TO BE DONE
[1] Output the part of the forum thread about why people are missing from "It always seems" up to and including "on some others.".
[2] List the usernames shown in the post headers of the forum thread about why people are missing.
[3] Resume the forum thread about why people are missing, starting right after its final line.

EXCERPT PROVIDED
# understand why people are missing



## Forcast (Apr 15, 2014)

ohwell


----------



## mnn2501 (Apr 2, 2008)

Been here years and never saw anything but fairness and bending over backwards by the mods.


----------



## Cornhusker (Mar 20, 2003)

I've had posts deleted....lots of them, but since none were literary masterpieces, I don't lose a lot of sleep over it.
I've had infractions, mostly deserved, again, I sleep ok.
You might be surprised at how little internet forums affect my real life. :cowboy:


----------



## unregistered41671 (Dec 29, 2009)

It always seems that if someone is upset about or disssatified on a forum, they make an announcement that they are leaving. If people are not happy here, just quietly leave if the forum is not for you. Don't need to make a big announcement that gets folks riled up. I do not see the need in making a big deal out if it. All forums are different, some like it here, others may fit better on some others. 
I do not understand what people expect to gain by making a 'leaving announcement'.


----------



## myheaven (Apr 14, 2006)

Records from a pointing dataset:
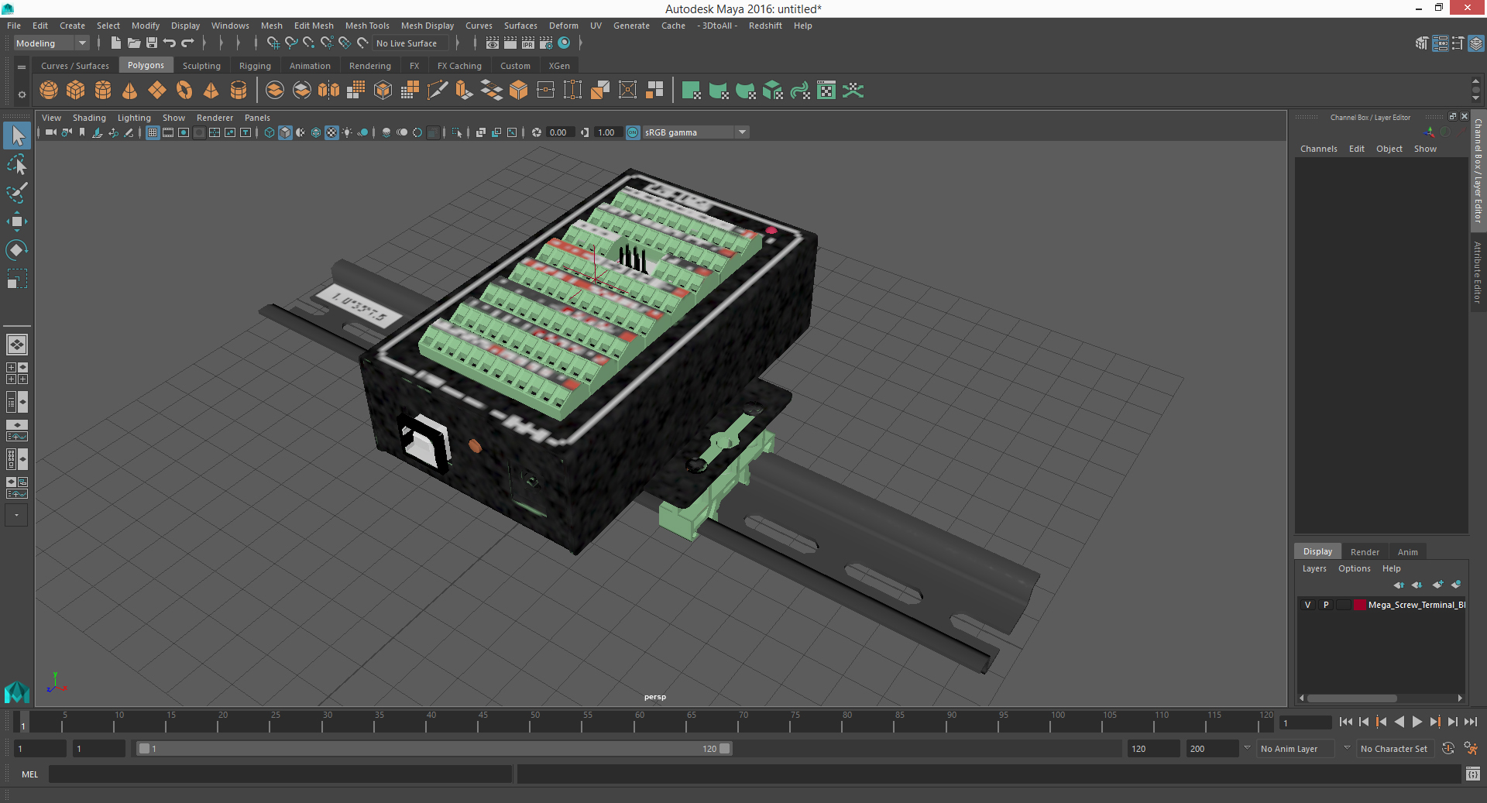Expand the sRGB gamma view transform dropdown
Viewport: 1487px width, 803px height.
(742, 132)
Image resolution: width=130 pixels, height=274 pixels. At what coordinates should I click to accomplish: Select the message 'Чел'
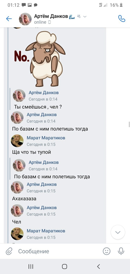[x=17, y=222]
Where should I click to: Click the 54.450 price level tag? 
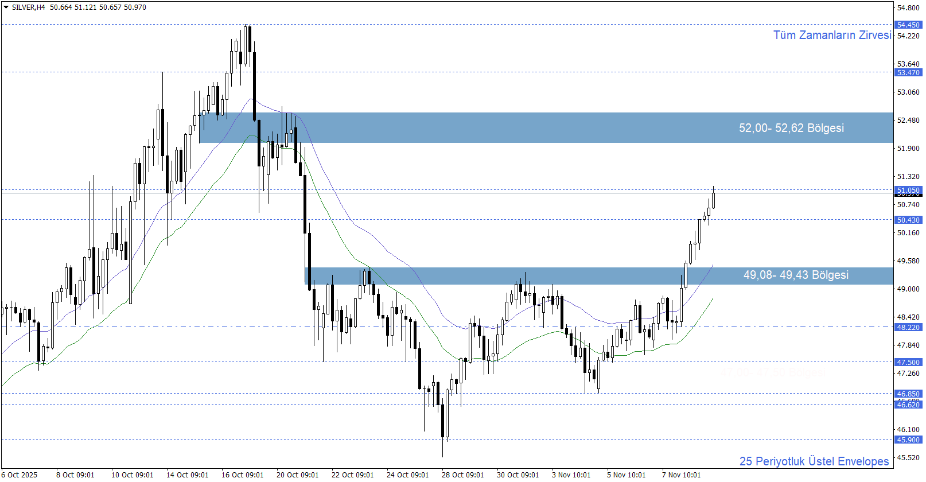point(908,25)
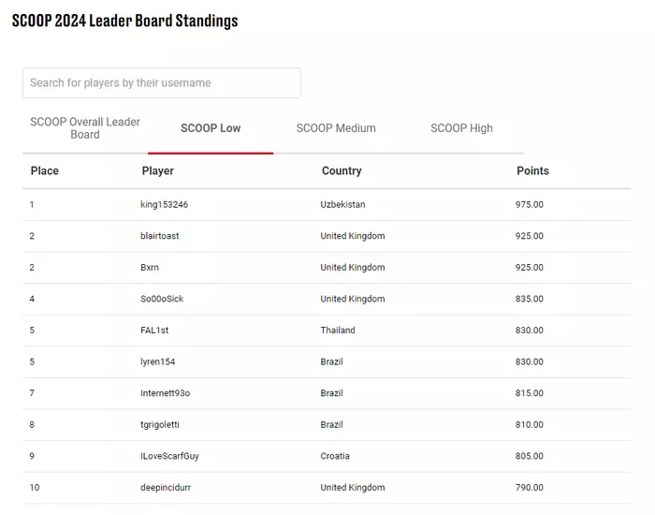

THE ANSWERS
[1]
It always seems that if someone is upset about or disssatified on a forum, they make an announcement that they are leaving. If people are not happy here, just quietly leave if the forum is not for you. Don't need to make a big announcement that gets folks riled up. I do not see the need in making a big deal out if it. All forums are different, some like it here, others may fit better on some others.

[2]
Forcast
mnn2501
Cornhusker
unregistered41671
myheaven

[3]
Possum it's all the look at me factor. Some people need to be the center of attention. Others prefer to sit in the shadows or side lines. 
Some people still need to be treated like their two and throwing a fit.


----------



## unregistered41671 (Dec 29, 2009)

myheaven said:


> Possum it's all the look at me factor. Some people need to be the center of attention. Others prefer to sit in the shadows or side lines.
> Some people still need to be treated like their two and throwing a fit.


I understand that MH. The part I never will undersatnd is why not just leave quietly. It seems that these dissatisfied leavers make the announcement that they are leaving usually because of the mods (who do a great and sometimes thankless job, without pay) and either want us to beg them to stay or for us to have a big revolt and leave too. It just causes unrest IMO and maybe that is what they want. Usually they make the announcement, but if you look, their light is still on. Maybe they are waiting for a big going away party.


----------



## painterswife (Jun 7, 2004)

I think people that take the time to put down other people that have a problem with moderation by insinuating that it is about "look at me" should be looking in the mirror.

There is good and bad moderation on this site and just because you have not experienced both is not a good reason to put others down.


----------



## JJ Grandits (Nov 10, 2002)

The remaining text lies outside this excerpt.